BEGIN DATASET EXCERPTS
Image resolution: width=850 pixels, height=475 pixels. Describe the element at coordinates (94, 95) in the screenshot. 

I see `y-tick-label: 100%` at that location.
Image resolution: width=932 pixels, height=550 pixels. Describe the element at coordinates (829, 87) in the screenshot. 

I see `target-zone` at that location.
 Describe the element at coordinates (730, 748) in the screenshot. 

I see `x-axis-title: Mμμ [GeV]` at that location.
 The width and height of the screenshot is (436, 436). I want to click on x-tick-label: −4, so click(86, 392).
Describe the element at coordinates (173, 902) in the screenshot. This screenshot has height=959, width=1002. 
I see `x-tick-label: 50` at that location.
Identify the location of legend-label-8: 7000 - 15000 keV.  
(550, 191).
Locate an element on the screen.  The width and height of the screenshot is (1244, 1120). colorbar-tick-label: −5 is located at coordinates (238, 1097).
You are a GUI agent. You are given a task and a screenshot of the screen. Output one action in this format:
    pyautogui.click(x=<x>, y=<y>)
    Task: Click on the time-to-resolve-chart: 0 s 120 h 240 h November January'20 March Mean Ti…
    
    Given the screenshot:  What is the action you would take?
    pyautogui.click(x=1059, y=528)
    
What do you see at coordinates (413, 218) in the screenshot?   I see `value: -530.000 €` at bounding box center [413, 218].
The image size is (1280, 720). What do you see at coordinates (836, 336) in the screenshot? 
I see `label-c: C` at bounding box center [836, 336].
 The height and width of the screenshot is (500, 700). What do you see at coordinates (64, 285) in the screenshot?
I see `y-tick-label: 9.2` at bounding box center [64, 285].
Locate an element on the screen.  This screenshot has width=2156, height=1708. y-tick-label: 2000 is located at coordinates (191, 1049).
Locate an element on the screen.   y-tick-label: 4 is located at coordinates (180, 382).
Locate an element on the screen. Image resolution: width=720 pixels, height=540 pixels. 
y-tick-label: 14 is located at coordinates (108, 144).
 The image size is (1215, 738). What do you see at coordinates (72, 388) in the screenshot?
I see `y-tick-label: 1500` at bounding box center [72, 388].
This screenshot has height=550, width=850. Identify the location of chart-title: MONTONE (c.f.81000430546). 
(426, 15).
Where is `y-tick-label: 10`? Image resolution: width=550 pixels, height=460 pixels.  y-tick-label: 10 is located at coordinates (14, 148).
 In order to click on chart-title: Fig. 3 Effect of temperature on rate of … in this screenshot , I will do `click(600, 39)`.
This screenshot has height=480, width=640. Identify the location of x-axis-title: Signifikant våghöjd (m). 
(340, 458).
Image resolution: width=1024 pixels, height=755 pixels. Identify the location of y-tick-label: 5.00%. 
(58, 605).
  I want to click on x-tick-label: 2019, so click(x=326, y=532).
END DATASET EXCERPTS
* TASK TO COMPLETE:
Copy the rows from the line with "Image resolution: width=1024" through the end of the rows, replacing "Identify" with "Find" and changing nothing else.

* ANSWER BOX:
Image resolution: width=1024 pixels, height=755 pixels. Find the location of y-tick-label: 5.00%. 
(58, 605).
  I want to click on x-tick-label: 2019, so click(x=326, y=532).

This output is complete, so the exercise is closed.